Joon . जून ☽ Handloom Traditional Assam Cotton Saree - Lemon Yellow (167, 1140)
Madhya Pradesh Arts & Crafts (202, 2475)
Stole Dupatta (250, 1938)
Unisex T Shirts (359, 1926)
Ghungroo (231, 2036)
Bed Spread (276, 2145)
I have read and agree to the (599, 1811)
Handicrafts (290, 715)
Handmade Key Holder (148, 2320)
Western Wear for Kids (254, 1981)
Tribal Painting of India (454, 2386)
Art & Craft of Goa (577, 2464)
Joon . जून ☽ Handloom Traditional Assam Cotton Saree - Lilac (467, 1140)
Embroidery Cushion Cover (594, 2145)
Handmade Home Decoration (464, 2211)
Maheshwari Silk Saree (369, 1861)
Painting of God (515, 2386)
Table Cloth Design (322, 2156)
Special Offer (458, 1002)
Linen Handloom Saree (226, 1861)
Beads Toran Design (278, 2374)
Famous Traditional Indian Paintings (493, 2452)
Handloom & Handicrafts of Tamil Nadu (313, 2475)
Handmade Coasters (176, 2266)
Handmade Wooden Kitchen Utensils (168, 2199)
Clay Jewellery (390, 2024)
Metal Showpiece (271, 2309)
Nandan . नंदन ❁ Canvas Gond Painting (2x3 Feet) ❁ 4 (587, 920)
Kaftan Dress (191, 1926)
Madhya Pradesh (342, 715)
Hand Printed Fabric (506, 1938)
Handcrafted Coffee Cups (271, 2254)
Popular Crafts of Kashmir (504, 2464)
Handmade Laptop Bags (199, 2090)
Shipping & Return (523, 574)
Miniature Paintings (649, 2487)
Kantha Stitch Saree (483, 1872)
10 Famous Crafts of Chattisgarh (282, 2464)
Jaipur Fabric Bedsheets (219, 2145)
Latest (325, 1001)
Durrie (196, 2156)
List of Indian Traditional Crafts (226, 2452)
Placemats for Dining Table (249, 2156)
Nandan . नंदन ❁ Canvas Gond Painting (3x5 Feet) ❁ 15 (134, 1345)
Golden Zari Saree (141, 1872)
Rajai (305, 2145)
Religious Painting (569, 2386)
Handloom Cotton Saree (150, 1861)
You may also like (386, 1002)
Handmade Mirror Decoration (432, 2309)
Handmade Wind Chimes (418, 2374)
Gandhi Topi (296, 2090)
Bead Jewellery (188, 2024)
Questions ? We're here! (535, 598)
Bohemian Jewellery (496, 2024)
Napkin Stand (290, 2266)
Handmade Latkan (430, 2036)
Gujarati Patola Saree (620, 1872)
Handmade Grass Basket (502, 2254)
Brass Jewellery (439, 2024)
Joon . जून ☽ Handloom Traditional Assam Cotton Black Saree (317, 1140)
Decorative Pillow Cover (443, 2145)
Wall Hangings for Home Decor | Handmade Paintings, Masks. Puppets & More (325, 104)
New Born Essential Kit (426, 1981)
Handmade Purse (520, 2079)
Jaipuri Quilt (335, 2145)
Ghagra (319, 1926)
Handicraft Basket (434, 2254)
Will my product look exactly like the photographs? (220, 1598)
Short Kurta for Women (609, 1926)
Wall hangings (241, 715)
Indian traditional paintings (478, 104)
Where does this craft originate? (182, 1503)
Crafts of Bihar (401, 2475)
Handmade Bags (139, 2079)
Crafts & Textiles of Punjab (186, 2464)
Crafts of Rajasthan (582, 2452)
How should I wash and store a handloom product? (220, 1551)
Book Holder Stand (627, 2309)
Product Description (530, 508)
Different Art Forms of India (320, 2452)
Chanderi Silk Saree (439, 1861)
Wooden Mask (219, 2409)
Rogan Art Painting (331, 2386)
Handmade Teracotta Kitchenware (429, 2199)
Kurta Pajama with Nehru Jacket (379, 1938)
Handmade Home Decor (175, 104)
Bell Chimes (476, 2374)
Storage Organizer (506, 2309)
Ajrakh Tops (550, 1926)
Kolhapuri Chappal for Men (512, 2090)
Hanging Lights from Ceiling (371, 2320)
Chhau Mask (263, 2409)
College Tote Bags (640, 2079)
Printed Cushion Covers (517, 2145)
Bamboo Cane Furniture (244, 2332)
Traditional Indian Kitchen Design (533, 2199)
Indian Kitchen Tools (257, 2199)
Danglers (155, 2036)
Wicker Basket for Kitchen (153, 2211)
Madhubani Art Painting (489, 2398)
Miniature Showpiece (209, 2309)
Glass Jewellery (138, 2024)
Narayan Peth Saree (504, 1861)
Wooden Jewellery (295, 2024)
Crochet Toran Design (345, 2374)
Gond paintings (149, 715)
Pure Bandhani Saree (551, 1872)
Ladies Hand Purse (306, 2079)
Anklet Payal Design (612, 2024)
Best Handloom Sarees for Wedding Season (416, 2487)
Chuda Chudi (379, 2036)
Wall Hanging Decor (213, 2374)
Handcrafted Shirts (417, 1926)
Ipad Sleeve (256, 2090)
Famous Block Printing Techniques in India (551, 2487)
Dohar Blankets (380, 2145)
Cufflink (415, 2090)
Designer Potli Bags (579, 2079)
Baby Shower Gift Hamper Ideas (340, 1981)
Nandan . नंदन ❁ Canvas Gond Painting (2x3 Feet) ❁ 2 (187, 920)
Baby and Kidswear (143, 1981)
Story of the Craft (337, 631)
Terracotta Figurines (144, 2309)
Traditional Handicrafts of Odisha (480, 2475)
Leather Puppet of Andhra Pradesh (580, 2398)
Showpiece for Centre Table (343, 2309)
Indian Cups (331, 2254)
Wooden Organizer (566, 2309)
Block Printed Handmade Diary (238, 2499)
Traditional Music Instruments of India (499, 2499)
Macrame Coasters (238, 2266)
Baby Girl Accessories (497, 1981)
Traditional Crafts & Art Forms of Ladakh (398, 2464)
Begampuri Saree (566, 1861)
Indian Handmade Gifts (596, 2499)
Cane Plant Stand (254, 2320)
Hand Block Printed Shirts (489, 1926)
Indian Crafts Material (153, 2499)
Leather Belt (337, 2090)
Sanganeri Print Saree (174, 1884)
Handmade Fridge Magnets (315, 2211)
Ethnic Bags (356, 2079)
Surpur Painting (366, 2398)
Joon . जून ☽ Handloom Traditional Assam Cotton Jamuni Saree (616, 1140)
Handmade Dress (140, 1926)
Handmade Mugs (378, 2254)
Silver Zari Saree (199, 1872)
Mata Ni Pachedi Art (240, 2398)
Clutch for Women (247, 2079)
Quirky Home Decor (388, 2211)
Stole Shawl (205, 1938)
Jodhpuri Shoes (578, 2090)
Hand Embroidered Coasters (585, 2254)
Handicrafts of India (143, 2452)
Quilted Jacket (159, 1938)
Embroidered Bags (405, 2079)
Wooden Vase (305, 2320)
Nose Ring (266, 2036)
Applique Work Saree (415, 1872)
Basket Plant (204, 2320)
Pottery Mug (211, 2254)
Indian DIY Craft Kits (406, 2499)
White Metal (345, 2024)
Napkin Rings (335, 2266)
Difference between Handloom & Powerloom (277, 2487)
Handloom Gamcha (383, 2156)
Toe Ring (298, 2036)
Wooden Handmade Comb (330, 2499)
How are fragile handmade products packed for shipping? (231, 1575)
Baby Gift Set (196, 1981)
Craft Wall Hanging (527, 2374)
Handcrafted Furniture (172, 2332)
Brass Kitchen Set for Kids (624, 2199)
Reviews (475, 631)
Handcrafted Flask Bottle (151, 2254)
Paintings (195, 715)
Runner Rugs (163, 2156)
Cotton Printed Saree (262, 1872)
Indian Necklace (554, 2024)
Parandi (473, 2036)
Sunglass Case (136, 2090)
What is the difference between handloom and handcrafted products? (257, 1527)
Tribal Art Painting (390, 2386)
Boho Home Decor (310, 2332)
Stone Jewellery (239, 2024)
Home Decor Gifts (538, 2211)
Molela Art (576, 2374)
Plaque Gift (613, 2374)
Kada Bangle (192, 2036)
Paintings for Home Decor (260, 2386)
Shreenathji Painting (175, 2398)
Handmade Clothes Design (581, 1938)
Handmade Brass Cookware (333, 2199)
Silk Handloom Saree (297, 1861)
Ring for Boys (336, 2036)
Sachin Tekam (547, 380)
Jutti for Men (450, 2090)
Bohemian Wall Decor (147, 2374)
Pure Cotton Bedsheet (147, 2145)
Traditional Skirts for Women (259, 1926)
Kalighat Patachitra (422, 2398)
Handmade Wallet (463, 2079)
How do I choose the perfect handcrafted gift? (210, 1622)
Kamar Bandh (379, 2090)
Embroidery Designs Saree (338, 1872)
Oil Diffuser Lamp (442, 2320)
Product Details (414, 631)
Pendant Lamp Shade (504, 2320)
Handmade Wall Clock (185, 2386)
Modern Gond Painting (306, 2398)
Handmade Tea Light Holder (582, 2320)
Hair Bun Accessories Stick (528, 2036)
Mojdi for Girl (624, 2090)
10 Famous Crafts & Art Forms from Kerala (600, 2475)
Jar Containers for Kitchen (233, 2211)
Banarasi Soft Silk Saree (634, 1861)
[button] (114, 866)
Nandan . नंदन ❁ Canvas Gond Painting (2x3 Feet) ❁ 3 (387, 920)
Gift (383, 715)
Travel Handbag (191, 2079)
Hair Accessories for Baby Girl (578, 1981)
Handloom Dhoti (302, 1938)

> Your assignment
Taking the records above as input, show every line in which the word "Leather" is present.

> Expected answer
Leather Puppet of Andhra Pradesh (580, 2398)
Leather Belt (337, 2090)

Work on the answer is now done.